Soil and Water Research - In Press
Linking seasonal fractional vegetation cover dynamics with soil organic carbon stock and microbial indicators in tropical agroecosystemsOriginal Paper
Ni Made Trigunasih, Moh Saifulloh, Ida Bagus Putu Bhayunagiri, Zulkarnain Zulkarnain
Reliable indicators of early soil biological change remain limited in tropical agroecosystems, where Soil Organic Carbon (SOC) stocks may respond more slowly than microbial processes. We evaluated whether seasonal vegetation dynamics derived from Sentinel-2 fractional vegetation cover (FVC) are associated with spatial variation in SOC stock and microbial indicators in Jembrana, Bali, Indonesia. We mapped seasonal FVC from 2019 to 2024 and derived site-level metrics of mean cover and temporal variability (standard deviation, anomaly, coefficient of variation, and a temporal stability index). In July 2023, we sampled topsoil (0–30 cm) at 12 sites representing contrasting land uses and topographic settings. We calculated SOC stock from organic carbon concentration, bulk density, and sampling depth, and measured basal respiration and culturable microbial density (colony-forming units, CFU). Vegetation cover peaked consistently during the wet season (December to February), and mean site FVC ranged from 0.31 to 0.99. Mean FVC showed positive but non-significant associations with culturable microbial density (Spearman’s ρ = 0.48, P = 0.114) and basal respiration (ρ = 0.29, P = 0.361), whereas higher vegetation variability metrics tended to coincide with lower culturable microbial density (ρ = -0.43 to –0.51, P = 0.090 to 0.163).
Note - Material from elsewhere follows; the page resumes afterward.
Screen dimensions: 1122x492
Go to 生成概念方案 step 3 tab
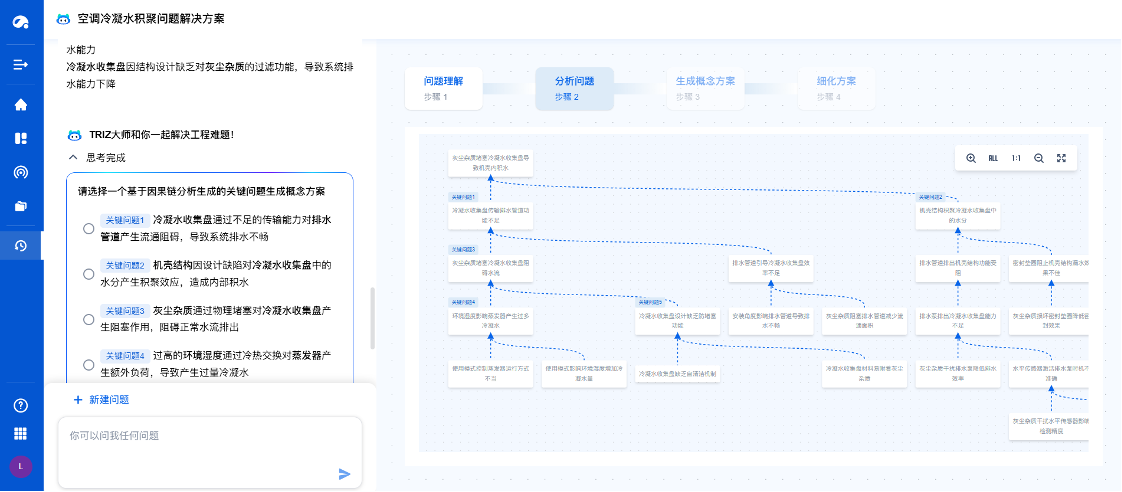705,88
SOC stock showed near-zero coefficients and no statistical evidence of association with vegetation metrics (ρ = 0.09, P = 0.781) or microbial indicators (ρ = 0.01, P = 0.975). Principal component analysis of FVC traits explained 99.65% of the variance and separated sites along a gradient from stable, high cover to more variable, lower cover. Overall, FVC stability metrics captured spatial differences that were directionally consistent with microbial indicators, but associations were not statistically significant in this dataset (n = 12). Larger, replicated studies with repeated soil sampling are required to evaluate whether seasonal FVC metrics have robust predictive utility for SOC stock and soil biological indicators.